◆ EXERCISE TASK ◆
Copy the rows word for word, starting at the line that contains "You are a computer-use" and ending at the last line of the rows, both included. Leave the pictures out.

◆ EXCERPTED RECORDS ◆
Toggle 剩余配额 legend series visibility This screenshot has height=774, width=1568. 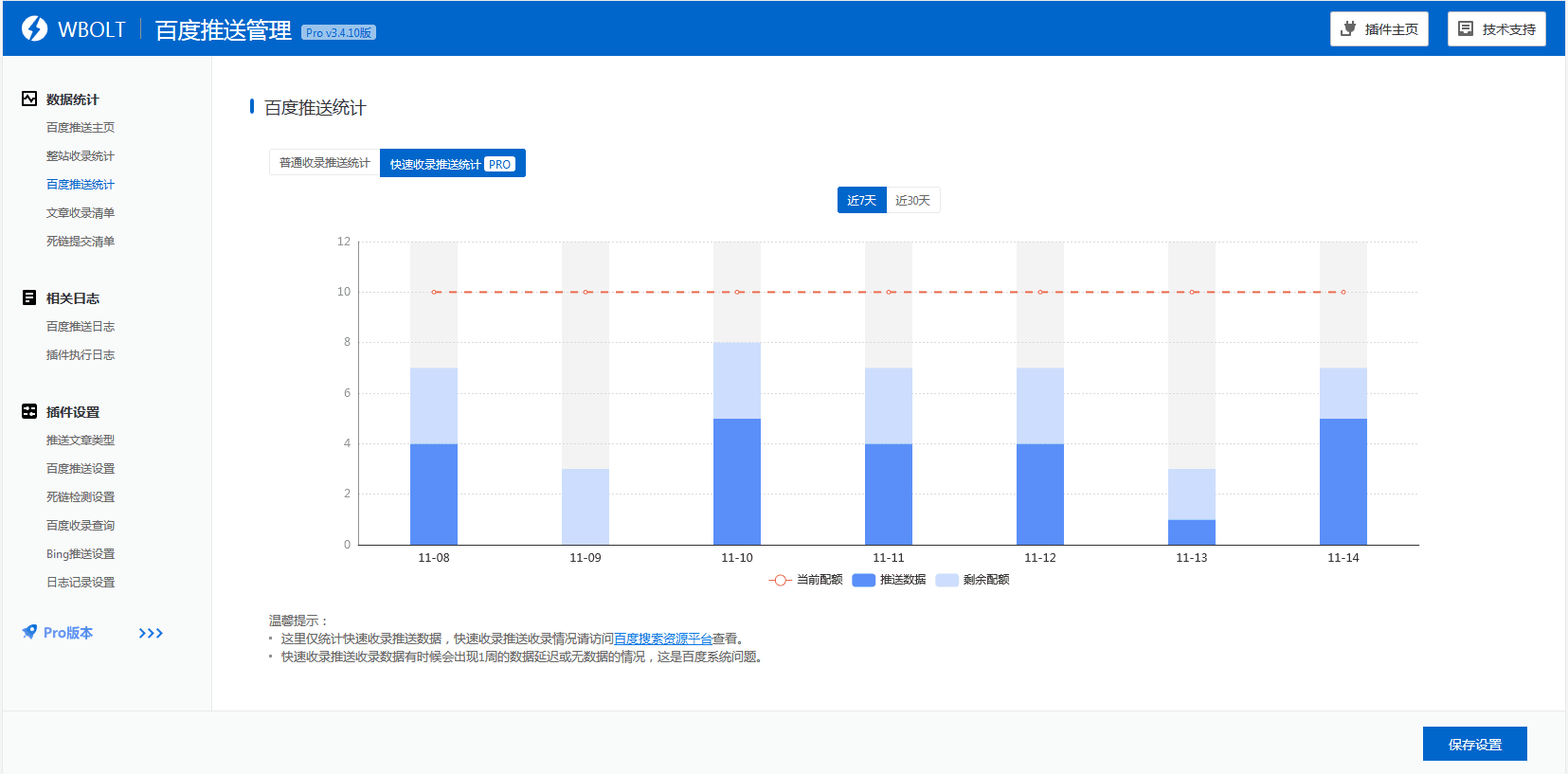click(x=972, y=580)
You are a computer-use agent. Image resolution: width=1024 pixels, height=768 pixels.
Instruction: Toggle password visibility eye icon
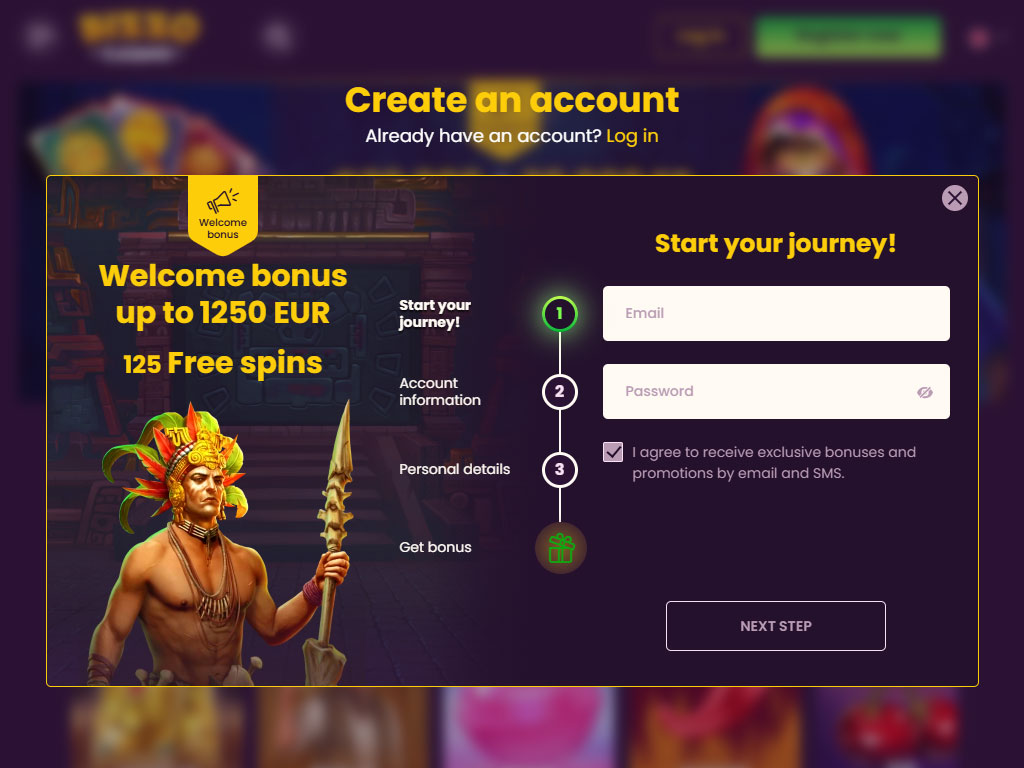924,392
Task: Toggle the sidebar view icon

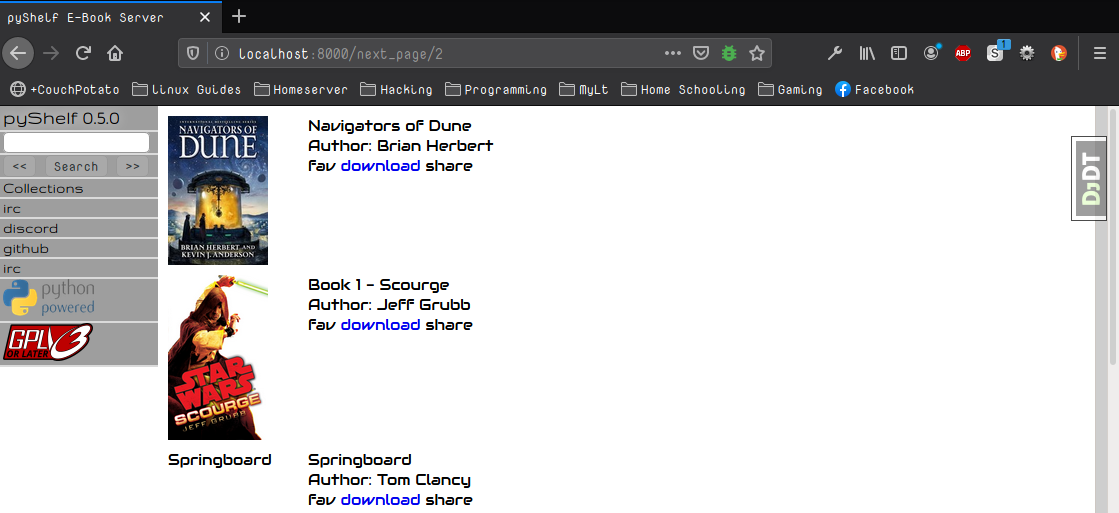Action: click(899, 53)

◆ RESULT ◆
You are a computer-use agent. Image resolution: width=1024 pixels, height=768 pixels.
Instruction: Toggle password visibility eye icon
924,392
Task: Toggle the sidebar view icon

Action: click(899, 53)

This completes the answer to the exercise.